• WHAT THE TASK REQUIRES: Extract each line of the data and write it out again exactly.

──────── GIVEN INFORMATION ────────

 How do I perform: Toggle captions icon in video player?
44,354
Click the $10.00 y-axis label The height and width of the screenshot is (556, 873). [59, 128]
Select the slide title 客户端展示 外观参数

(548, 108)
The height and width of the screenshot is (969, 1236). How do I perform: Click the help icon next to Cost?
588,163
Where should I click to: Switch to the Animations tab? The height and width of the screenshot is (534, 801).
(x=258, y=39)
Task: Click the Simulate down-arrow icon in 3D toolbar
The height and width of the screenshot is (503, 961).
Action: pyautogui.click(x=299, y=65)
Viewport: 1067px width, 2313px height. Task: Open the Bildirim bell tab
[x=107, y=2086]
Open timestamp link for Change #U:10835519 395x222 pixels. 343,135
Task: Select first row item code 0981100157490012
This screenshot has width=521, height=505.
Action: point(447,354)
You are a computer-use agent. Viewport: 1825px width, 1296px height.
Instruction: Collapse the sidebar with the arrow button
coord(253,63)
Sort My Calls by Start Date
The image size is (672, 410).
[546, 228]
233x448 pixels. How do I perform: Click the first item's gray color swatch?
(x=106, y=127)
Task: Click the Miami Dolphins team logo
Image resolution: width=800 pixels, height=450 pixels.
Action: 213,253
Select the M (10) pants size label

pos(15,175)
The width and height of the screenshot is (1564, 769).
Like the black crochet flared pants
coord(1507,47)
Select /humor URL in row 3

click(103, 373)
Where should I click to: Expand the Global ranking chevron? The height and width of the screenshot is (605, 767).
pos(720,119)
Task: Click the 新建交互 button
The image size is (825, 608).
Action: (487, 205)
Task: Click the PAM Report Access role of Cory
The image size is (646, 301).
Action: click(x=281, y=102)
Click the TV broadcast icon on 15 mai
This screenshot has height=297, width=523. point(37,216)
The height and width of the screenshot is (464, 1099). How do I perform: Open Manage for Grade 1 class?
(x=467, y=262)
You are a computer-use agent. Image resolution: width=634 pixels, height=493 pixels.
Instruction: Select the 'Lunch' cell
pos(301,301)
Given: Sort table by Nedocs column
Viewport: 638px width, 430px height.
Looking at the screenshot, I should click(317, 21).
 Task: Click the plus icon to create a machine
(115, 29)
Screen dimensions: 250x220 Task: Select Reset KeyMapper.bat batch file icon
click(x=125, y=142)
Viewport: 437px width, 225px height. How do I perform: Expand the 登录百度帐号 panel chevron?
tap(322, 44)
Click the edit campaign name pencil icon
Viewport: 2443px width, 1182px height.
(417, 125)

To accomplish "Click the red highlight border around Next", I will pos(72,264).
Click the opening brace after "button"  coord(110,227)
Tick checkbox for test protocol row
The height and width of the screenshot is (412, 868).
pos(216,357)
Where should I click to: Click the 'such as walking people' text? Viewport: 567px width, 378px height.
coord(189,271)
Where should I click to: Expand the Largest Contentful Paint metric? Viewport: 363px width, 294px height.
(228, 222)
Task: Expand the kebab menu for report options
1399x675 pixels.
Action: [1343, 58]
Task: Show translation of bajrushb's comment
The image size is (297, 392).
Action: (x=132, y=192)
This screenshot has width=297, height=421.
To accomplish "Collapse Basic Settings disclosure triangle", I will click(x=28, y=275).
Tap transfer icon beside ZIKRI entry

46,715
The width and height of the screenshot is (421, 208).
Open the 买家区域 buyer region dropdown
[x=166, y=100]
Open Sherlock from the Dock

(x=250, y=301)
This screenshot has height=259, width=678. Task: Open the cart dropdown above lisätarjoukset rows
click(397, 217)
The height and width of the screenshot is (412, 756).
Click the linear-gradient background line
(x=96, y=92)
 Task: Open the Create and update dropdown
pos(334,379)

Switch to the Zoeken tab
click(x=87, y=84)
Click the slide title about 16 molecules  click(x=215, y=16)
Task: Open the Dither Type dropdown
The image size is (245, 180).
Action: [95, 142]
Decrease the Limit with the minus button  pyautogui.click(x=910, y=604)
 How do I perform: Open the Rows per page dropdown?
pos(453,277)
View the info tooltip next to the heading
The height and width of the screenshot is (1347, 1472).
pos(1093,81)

────────

• RESULT OF THE TASK:
 How do I perform: Toggle captions icon in video player?
44,354
Click the $10.00 y-axis label The height and width of the screenshot is (556, 873). [59, 128]
Select the slide title 客户端展示 外观参数

(548, 108)
The height and width of the screenshot is (969, 1236). How do I perform: Click the help icon next to Cost?
588,163
Where should I click to: Switch to the Animations tab? The height and width of the screenshot is (534, 801).
(x=258, y=39)
Task: Click the Simulate down-arrow icon in 3D toolbar
The height and width of the screenshot is (503, 961).
Action: pyautogui.click(x=299, y=65)
Viewport: 1067px width, 2313px height. Task: Open the Bildirim bell tab
[x=107, y=2086]
Open timestamp link for Change #U:10835519 395x222 pixels. 343,135
Task: Select first row item code 0981100157490012
This screenshot has width=521, height=505.
Action: point(447,354)
You are a computer-use agent. Viewport: 1825px width, 1296px height.
Instruction: Collapse the sidebar with the arrow button
coord(253,63)
Sort My Calls by Start Date
The image size is (672, 410).
[546, 228]
233x448 pixels. How do I perform: Click the first item's gray color swatch?
(x=106, y=127)
Task: Click the Miami Dolphins team logo
Image resolution: width=800 pixels, height=450 pixels.
Action: 213,253
Select the M (10) pants size label

pos(15,175)
The width and height of the screenshot is (1564, 769).
Like the black crochet flared pants
coord(1507,47)
Select /humor URL in row 3

click(103, 373)
Where should I click to: Expand the Global ranking chevron? The height and width of the screenshot is (605, 767).
pos(720,119)
Task: Click the 新建交互 button
The image size is (825, 608).
Action: (487, 205)
Task: Click the PAM Report Access role of Cory
The image size is (646, 301).
Action: click(x=281, y=102)
Click the TV broadcast icon on 15 mai
This screenshot has height=297, width=523. point(37,216)
The height and width of the screenshot is (464, 1099). How do I perform: Open Manage for Grade 1 class?
(x=467, y=262)
You are a computer-use agent. Image resolution: width=634 pixels, height=493 pixels.
Instruction: Select the 'Lunch' cell
pos(301,301)
Given: Sort table by Nedocs column
Viewport: 638px width, 430px height.
Looking at the screenshot, I should click(317, 21).
 Task: Click the plus icon to create a machine
(115, 29)
Screen dimensions: 250x220 Task: Select Reset KeyMapper.bat batch file icon
click(x=125, y=142)
Viewport: 437px width, 225px height. How do I perform: Expand the 登录百度帐号 panel chevron?
tap(322, 44)
Click the edit campaign name pencil icon
Viewport: 2443px width, 1182px height.
(417, 125)

To accomplish "Click the red highlight border around Next", I will pos(72,264).
Click the opening brace after "button"  coord(110,227)
Tick checkbox for test protocol row
The height and width of the screenshot is (412, 868).
pos(216,357)
Where should I click to: Click the 'such as walking people' text? Viewport: 567px width, 378px height.
coord(189,271)
Where should I click to: Expand the Largest Contentful Paint metric? Viewport: 363px width, 294px height.
(228, 222)
Task: Expand the kebab menu for report options
1399x675 pixels.
Action: [1343, 58]
Task: Show translation of bajrushb's comment
The image size is (297, 392).
Action: (x=132, y=192)
This screenshot has width=297, height=421.
To accomplish "Collapse Basic Settings disclosure triangle", I will click(x=28, y=275).
Tap transfer icon beside ZIKRI entry

46,715
The width and height of the screenshot is (421, 208).
Open the 买家区域 buyer region dropdown
[x=166, y=100]
Open Sherlock from the Dock

(x=250, y=301)
This screenshot has height=259, width=678. Task: Open the cart dropdown above lisätarjoukset rows
click(397, 217)
The height and width of the screenshot is (412, 756).
Click the linear-gradient background line
(x=96, y=92)
 Task: Open the Create and update dropdown
pos(334,379)

Switch to the Zoeken tab
click(x=87, y=84)
Click the slide title about 16 molecules  click(x=215, y=16)
Task: Open the Dither Type dropdown
The image size is (245, 180).
Action: [95, 142]
Decrease the Limit with the minus button  pyautogui.click(x=910, y=604)
 How do I perform: Open the Rows per page dropdown?
pos(453,277)
View the info tooltip next to the heading
The height and width of the screenshot is (1347, 1472).
pos(1093,81)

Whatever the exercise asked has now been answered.